The MFA promises to make the distinction of race come alive, take on literary heft, through learning how to write and the work of writing. But we have no evidence that MFA authors are any better at this than their less educated non-MFA peers. If there’s a quality that distinguishes a writer as Asian American or black, we could not find it.


        So when it comes to race representation in literature, MFA is failure. How about gender?

The percentage of male protagonists in novels written by MFA grads is well over half, at 61 percent, while that figure is 65 percent for non-MFA novels. Further, if a novel has a female lead, the chances that it has two strong female characters is only 32 percent for both MFA and non-MFA novels. Last, the percentage of novels that have a majority of male characters in the non-MFA group is 99 percent, whereas it is 96 percent for MFA novels. These are terrible numbers by any standard. They suggest that the contemporary American novel is disproportionately preoccupied with the experiences of men. And they suggest that the MFA novel is only barely better than its non-MFA counterparts.

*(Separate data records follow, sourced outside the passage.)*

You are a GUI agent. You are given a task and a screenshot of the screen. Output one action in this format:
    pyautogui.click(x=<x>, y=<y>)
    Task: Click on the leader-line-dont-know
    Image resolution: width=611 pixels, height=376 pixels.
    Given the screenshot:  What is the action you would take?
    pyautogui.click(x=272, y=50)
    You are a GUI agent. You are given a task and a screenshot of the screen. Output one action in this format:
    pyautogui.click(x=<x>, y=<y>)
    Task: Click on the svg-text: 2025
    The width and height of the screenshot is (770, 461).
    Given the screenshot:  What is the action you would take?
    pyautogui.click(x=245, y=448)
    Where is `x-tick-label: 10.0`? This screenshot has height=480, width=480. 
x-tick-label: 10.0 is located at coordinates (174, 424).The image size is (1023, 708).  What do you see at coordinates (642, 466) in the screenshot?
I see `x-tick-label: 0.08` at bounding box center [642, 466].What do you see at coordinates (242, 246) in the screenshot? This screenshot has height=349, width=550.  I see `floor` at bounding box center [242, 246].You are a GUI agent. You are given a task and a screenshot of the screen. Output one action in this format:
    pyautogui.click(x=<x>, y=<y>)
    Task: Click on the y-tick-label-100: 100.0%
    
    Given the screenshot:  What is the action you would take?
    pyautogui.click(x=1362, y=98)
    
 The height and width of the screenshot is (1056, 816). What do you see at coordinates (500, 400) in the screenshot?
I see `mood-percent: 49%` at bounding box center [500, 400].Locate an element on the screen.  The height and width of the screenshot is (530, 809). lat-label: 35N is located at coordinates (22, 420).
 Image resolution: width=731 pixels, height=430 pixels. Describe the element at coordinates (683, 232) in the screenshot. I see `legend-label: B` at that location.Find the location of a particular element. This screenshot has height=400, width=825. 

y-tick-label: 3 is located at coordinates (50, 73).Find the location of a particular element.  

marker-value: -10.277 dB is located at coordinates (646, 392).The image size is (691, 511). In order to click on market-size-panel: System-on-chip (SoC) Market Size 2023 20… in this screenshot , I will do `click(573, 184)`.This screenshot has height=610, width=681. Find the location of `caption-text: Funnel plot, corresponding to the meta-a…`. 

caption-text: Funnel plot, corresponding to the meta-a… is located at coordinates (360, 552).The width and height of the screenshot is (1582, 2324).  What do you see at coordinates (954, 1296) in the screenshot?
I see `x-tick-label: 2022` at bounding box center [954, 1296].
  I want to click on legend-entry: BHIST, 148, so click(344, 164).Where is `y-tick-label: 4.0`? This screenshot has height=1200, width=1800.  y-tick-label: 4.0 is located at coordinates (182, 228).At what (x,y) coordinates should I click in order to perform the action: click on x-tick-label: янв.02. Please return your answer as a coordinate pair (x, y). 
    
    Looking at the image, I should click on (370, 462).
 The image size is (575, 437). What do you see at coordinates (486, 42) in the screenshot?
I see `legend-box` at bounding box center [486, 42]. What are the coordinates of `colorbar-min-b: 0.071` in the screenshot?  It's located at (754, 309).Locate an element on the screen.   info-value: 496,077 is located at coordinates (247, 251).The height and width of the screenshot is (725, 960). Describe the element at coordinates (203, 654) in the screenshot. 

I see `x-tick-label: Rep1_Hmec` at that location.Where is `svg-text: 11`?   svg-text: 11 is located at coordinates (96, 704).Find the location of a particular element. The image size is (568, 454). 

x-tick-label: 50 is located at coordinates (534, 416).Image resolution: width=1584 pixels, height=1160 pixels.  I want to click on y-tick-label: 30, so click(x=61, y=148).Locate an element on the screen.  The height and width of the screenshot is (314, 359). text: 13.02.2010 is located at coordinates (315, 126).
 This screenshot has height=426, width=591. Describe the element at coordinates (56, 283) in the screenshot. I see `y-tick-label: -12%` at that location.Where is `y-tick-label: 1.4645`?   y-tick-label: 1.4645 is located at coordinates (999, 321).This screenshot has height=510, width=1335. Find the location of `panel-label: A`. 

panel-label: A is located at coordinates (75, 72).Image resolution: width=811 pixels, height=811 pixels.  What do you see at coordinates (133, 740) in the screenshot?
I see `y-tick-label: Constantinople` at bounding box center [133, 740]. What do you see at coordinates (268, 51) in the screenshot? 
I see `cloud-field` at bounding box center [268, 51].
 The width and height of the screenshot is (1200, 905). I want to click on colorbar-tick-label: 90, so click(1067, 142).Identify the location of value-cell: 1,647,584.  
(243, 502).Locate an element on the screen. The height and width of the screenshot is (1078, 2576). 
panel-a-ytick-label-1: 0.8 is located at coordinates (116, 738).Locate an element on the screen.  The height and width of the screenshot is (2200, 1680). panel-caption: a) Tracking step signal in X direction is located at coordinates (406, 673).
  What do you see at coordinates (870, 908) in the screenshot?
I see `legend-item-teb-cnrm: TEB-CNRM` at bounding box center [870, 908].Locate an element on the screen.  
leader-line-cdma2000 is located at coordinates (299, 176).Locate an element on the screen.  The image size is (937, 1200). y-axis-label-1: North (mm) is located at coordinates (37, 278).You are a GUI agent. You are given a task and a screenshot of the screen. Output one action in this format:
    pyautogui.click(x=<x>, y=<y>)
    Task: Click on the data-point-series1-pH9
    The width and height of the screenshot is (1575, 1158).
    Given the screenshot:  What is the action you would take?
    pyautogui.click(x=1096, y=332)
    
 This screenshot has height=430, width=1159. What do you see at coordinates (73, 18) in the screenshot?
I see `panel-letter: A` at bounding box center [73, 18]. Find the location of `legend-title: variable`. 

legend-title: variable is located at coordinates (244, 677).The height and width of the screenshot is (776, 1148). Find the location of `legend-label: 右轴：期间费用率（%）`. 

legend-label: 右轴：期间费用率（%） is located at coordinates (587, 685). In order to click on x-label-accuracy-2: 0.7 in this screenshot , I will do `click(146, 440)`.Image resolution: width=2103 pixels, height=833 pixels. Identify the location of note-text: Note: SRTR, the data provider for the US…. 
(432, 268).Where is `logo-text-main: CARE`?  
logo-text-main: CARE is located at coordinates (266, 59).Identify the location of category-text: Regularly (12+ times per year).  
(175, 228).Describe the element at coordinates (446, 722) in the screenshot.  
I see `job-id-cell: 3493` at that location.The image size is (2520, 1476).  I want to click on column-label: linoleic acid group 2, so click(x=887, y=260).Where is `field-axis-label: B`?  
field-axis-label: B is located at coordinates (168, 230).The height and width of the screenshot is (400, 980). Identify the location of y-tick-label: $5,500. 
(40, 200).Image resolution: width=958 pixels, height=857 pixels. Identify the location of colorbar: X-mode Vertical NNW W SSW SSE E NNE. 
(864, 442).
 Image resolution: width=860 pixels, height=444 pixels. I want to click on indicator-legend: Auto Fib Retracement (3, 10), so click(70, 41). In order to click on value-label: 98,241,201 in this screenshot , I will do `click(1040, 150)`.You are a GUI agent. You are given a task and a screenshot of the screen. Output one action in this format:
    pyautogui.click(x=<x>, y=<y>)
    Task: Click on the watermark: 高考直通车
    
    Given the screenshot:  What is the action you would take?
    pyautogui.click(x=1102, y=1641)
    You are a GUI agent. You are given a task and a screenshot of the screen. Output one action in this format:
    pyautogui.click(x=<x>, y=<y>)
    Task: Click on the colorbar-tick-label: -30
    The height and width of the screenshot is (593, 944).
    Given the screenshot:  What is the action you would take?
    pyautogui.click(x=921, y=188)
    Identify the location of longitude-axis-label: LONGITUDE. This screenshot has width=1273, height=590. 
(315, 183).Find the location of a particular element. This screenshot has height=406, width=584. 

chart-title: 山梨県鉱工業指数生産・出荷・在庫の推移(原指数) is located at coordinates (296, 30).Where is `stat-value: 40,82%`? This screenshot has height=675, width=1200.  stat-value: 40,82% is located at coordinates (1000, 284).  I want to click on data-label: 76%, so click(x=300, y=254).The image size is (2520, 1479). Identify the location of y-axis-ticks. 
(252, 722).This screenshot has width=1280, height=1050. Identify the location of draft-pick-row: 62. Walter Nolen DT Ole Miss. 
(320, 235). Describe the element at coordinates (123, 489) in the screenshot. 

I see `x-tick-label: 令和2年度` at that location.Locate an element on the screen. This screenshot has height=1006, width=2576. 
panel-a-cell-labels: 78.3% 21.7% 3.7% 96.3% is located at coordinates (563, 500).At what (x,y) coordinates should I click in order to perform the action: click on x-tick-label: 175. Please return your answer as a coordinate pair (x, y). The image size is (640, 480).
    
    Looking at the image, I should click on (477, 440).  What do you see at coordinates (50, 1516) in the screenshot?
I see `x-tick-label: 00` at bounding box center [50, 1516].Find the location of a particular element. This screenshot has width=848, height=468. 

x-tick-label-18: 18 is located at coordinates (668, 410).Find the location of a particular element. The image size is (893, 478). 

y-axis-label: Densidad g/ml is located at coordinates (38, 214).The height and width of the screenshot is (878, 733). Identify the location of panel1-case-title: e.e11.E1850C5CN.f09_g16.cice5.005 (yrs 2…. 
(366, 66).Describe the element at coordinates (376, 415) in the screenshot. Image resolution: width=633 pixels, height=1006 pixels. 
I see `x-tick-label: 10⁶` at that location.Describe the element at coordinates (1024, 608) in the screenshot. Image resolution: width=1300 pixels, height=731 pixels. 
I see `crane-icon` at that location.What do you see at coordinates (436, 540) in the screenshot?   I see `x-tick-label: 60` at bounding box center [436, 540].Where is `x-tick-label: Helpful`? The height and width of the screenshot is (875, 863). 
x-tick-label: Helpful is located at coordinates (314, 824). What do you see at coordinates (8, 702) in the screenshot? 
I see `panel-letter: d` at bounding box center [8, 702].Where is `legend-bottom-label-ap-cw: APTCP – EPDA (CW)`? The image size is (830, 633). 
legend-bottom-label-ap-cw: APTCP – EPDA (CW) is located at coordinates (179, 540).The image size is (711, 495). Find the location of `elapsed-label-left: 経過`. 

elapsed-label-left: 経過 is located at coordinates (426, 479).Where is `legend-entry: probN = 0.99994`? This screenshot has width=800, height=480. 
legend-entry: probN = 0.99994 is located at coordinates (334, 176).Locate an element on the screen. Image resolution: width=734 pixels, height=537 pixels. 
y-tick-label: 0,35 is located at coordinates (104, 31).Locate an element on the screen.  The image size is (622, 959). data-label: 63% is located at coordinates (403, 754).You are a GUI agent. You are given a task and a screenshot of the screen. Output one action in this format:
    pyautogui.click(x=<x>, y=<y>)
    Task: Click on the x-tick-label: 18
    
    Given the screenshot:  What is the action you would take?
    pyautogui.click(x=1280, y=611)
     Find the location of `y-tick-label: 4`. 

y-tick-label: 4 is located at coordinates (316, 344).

So, we can’t justify all these programs on social justice concerns, and can’t justify them on any other terms. Thus, even if I think the authors had an agenda here, I do concede their conclusion:

$200 million per year, after all, is a high price to pay for very little measurable impact.


     Do these authors even know about the student loan scam, with student debt over 1.2 trillion bucks now? This money has had an incredible impact on the Poo Bahs of higher education, massively inflating their bank accounts, and creating huge overpaid bureaucracies as well. 

     Now, for MFA students? Yeah, there’s just no reason for it, or at least no reason to take out a loan for it.